Ah I think I found a way, it was mainly TangentSpaceAtPoint where I will define in a next PR on Maniflds.jl

allocate_result(M::TangentSpaceAtPoint, ::typeof(rand)) = zero_vector(M.fiber.manifold, M.point)

and then we have to check whether the allocation that include p would be nice to have

allocate_result(M::AbstracManifold, ::typeof(rand), p) = zero_vector(M, p)

but that one (though nice) includes a fight of ambiguities that at least I am not able to resolve (with line 91 in decorator_trait.jl)

[mateuszbaran]

Yes, allocate_result(M::AbstracManifold, ::typeof(rand), p) = zero_vector(M, p) would lead to a lot of ambiguities. The only sane solution I can think of is adding an if f === rand to allocate_result(M::AbstractManifold, f, x...), so that there is no dispatch. But it's ugly so not great either.

[kellertuer]

Most will not notice, because currently that is dispatched to the embedding and a default p of representation size allocated there.
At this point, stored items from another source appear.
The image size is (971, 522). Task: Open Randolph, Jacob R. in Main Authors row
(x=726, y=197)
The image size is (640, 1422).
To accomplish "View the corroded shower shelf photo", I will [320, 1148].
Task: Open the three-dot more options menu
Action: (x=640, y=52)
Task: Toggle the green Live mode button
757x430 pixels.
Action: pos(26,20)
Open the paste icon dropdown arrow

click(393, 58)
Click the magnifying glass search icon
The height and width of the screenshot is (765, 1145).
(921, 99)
But this is the one thing failing here; for now defining that in FixedRank (and TangentSpaceAtPoint) does resolve this as well.

[kellertuer]

The three lines added here are the same as on the other PR, where it seems a bug on 1.1 was fixed so our new method for mid point does no longer seem necessary.

[mateuszbaran]

I would worry about these lines, soon we will just drop Julia 1.0 and those lines anyway.

[kellertuer]

yes sure it will be fixed with the other still open PR.

[kellertuer]

Just ran the Manifold tests completely and what does fail are PositiveNumbers, some interplay between rand! and the rug it seems? Not sure. I fear I again do not fully understand why that fails over on Manifolds.

The question is then, do we check and fix that here or do we adopt PositiveNumbers?
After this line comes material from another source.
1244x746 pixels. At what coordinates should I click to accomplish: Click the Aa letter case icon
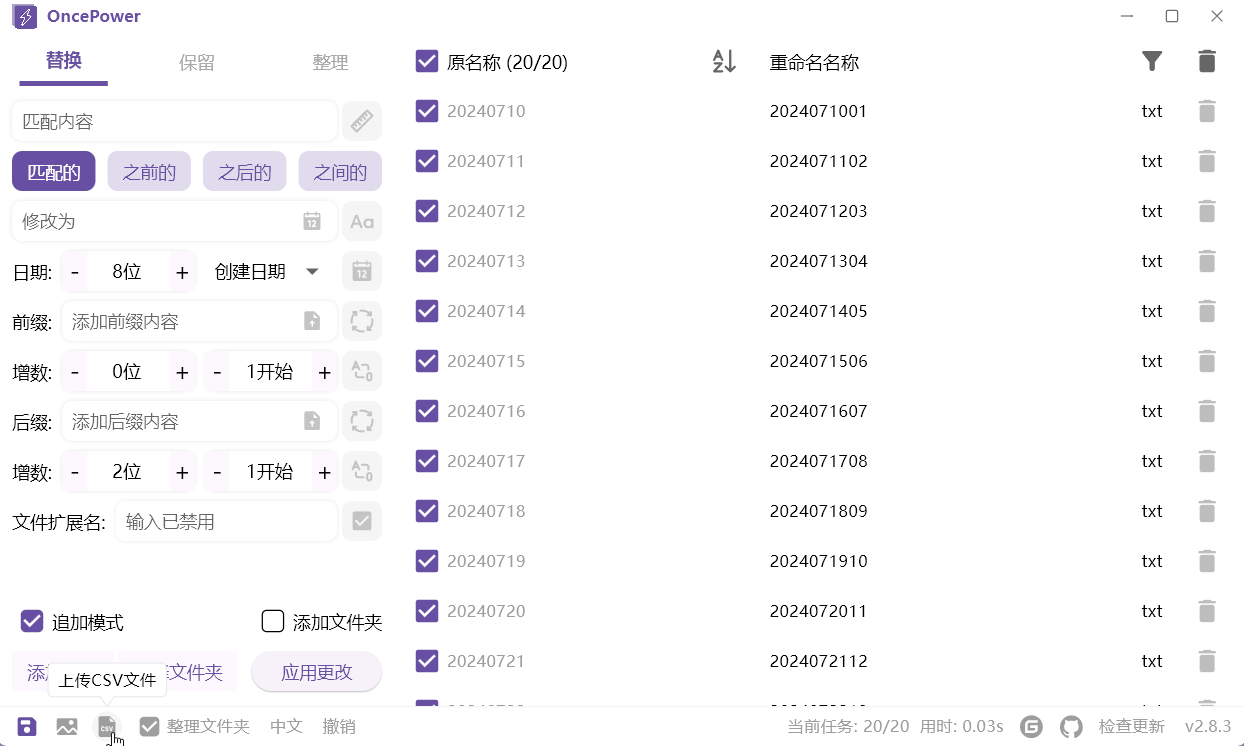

edit: besides that other types cases fail (SPDPoint), but that is expected since their tangent vectors before did not work at all and now those have to be fixed as well. Just for positive numbers I am not sure, why they fail.

edit 2: Since it is really just positive numbers but for example not the circle, I would assume that is a bug in Positive Numbers and we could merge / register this PR.